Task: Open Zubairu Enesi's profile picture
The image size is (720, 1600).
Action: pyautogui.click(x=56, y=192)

...

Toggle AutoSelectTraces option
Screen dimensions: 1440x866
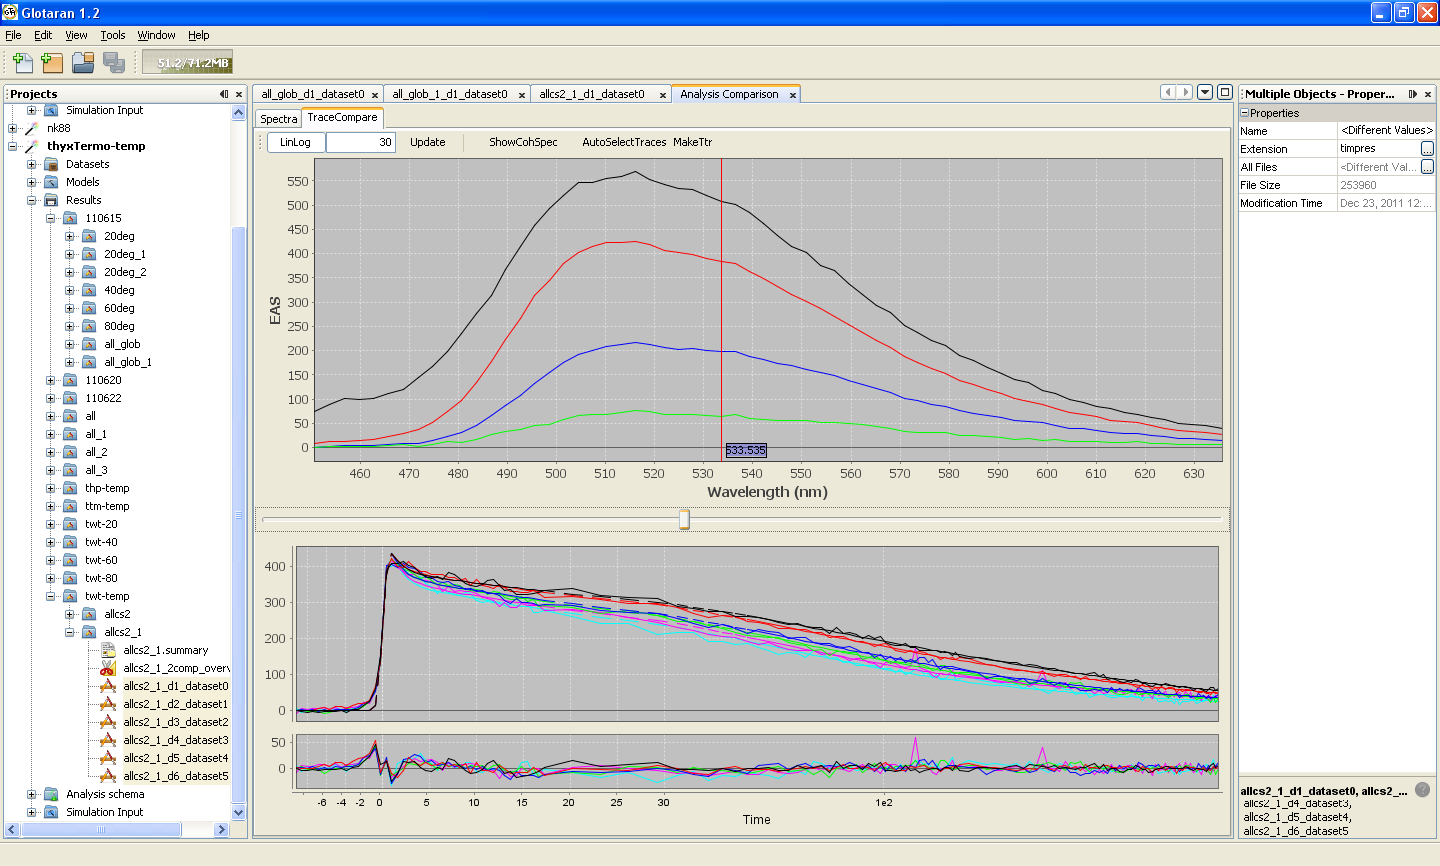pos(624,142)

---

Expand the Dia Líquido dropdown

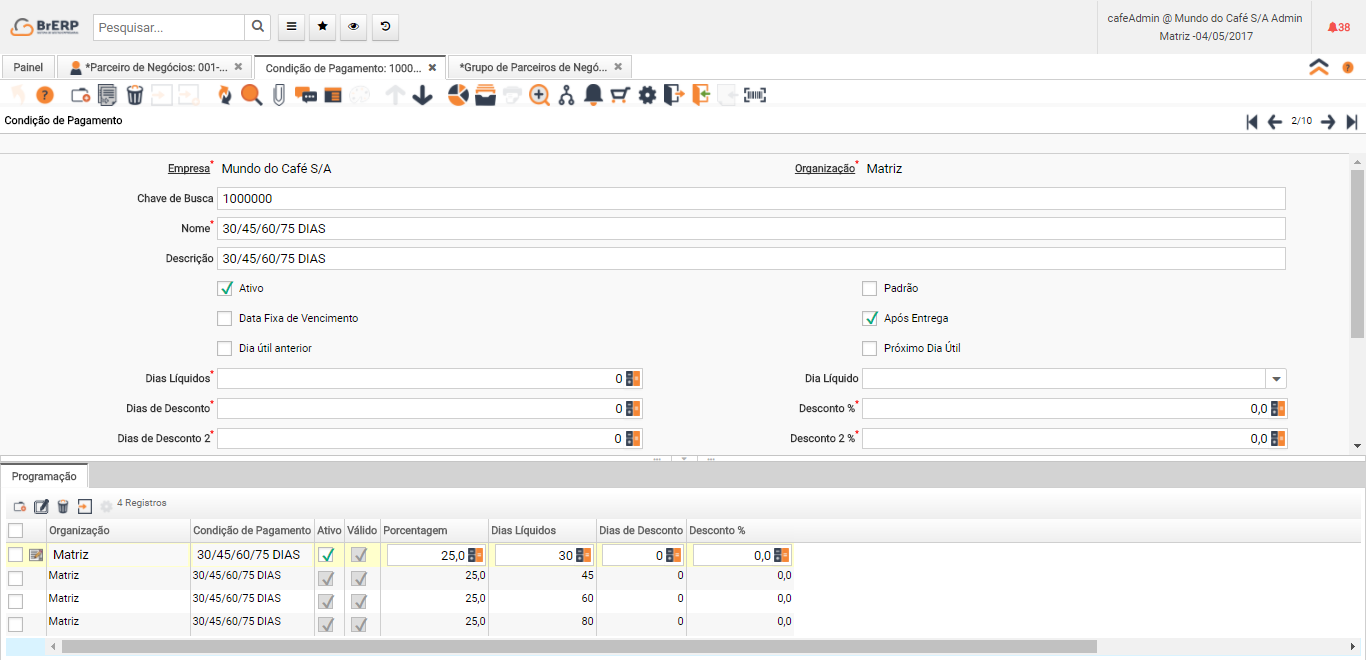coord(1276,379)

◆ **Set problem**: Find each line of the data above that contains the string "Enesi", treating uppercase and lowercase as different, and copy those lines.

◆ **Task solution**:
Task: Open Zubairu Enesi's profile picture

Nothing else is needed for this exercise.